Back up your comp and reset it is not a bad idea. If you are 100 percent certain there is nothing running that is clogging your cpu. Try running your terminal and typing, 'top' i believe. you can add a modifier to sort by cpu usage, although it should tell you the same as activity monitor.

Try resetting your SMC

Intel-based Macs: Resetting the System Management Controller (SMC) - Apple Support

Sorry for the late reply.
j


----------



## K.allen6 (Oct 31, 2014)

No doubt that resetting Mac settings can boost the Mac performance but before moving towards this phase, have you finished with the file permission repairing, removing junks, duplicates and unwanted items from Mac machine.
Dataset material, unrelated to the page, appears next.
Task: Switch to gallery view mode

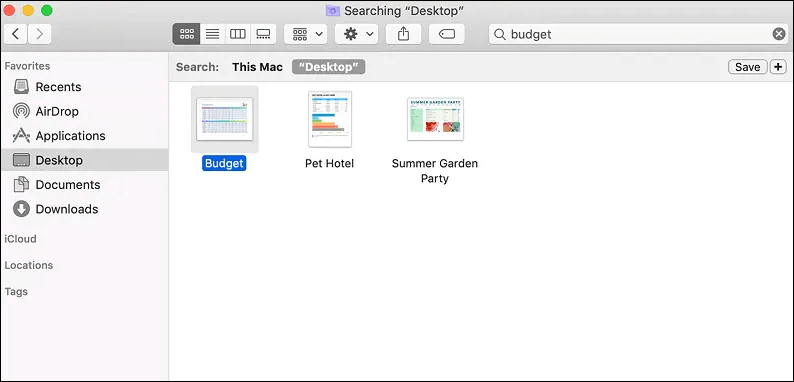Action: coord(263,34)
Managed desktop, removal of unused widgets from dashboard, turning off unused apps also helps in improving Mac speed within few minutes.


----------



## philmiami (Jun 20, 2014)

*NEVER use NORTON*

I got
3 iMacs, Macmini, Macbook Pro and Macbook
I would NEVER use Norton on there
I got some on 10.9
my 27" on 10.7.5
one old 2006 iMac on 10.6.8 because it won't go any further
I use Avast Mac Security 2015
IT's FREE
I could get Norton from Crapcast and did use it BUT it slowed everything down soo much
ALSO this
this is something most don't say BUT when a Mac is 50% full or more on the hard drive.....it will slow down
OS X is off UNIX, and it does NOT put one file bit in line with the next and you do NOT defrag HFS+ drives
it's just what comes with using a mac
also check in the system pref's/user+accounts and be sure that there are no app's starting up, disable GUEST account
I use Onxy (be sure you have the correct one for your version) it helps
BUT the only way to get fast speeds is to change the harddrive
Apple uses 5400 RPM drives, their "fusion" drive is the same as a Maxtor 4GB SSD/500+ platter drive
I changed my macbook pro to a Crucial MS550 960GB SSD and it flies when booting up, in either OS X 10.9 OR thru boot camp and rEFIT into Windows 7 ultimate
a SSD will make things quick
just get some place to change it out NOT the DUMBASS Genius Bar people


----------